The true beauty of the Homeless World Cup is the way in which everyone’s problems and insecurities are left at the door. It is a chance for players, coaches and the general public to get lost in a festival of football and treat everyone equally.

Hollywood actor, Michael Sheen, was a big part in getting the tournament to Cardiff. His constant efforts in creating the bid and even donating his own money to the tournament tells you all you need to know about how the event encourages generosity.

Sheen was accompanied throughout the week by other big names from the entertainment industry. The likes of Wales’ own Charlotte Church and Manic Street Preachers’ James Dean Bradfield joined Sheen throughout the week. However, the attention on these world stars was never placed in the way of the football.

Hundreds of games every day provided a constant reminder that this was about the players, not anyone else. Of course, the magnetism of big names helped swell crowds, but the simplicity of homeless people improving their lives through football was never too far away.

Welsh Warriors pictured before the Homeless World Cup last summer. Source: Paul John Roberts

“Even the symbol of putting on the Welsh shirt, it’s something that anyone who loves sport in Wales would love to do.

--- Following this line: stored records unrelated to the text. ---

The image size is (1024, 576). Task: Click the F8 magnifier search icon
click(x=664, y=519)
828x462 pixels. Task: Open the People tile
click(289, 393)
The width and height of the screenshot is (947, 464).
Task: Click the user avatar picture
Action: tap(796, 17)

Suddenly they get to represent their nation and that is a massive show of confidence in them which most of them would never really had in their lives.

“In the Cardiff tournament that was massively amplified because they were playing at home in front of their own fans,” added Ingham.

To illustrate the impact of the tournament, Cardiff’s hosting of the Homeless World Cup recently won the ‘Greatest Sports Story of the Year’ at the Wales Sport Awards 2019. Presented by Sport Wales, the award recognises the incredible impact that the tournament has had on changing public perceptions of homelessness.

“I think it helps massively… they aren’t burdened with the layers of sentiment surrounding homelessness that is usually portrayed to the public… the tournament has shifted a lot of the public perceptions [around homelessness] and just created a sense of positivity,” noted Ingham.

Above all else, the tournament should be recognised for the significant positive change it has facilitated. For Gattrell, playing in the Homeless World Cup is something that she will never forget.

“The biggest thing for me is that I’ve worn the Welsh national shirt… my confidence and self-belief has got a lot of better. Getting asked for autographs after games was just amazing and it made me feel like I was part of the Welsh squad.”

– Jen Gattrell, Welsh representative at the 2019 Homeless World Cup.

But a key focus for Street Football Wales is that none of the momentum gained from the Homeless World Cup is lost. Ingham, and his Street Football Wales colleagues, are conscious that the drop off after the tournament is the biggest challenge they face.

At the core of Street Football Wales’ values is a charity that promotes social inclusion through participating in football. By promoting the positive change of lives through football, the charity takes on the everyday issues that players face.

For Gattrell – who has represented Street Football Wales for a number of years – there is a sense that the charity needs to do more in order to optimise its full potential. Her remarkable story illustrates the power of sport, but the value she places on her experiences are markedly lower than one would expect.

“This is where I get confused, because how can I take the confidence I’ve got from football into real life situations?

“I don’t think it’s taught me how to get a job or anything like that. I feel like that should be the next step for someone… there’s not really that much help after the tournament… I think there could be more done to help players after we finished in the summer,” said the 34-year-old.

After a tournament that saw thousands of the general public flood the fields of Bute Park to witness the empowering nature of football, it is important that such significance is not wasted.

If we are to see real change in the way that homelessness is tackled in society, the Homeless World Cup could be the key to unlocking that potential.

The challenge now is to continue that drive for meaningful change beyond football.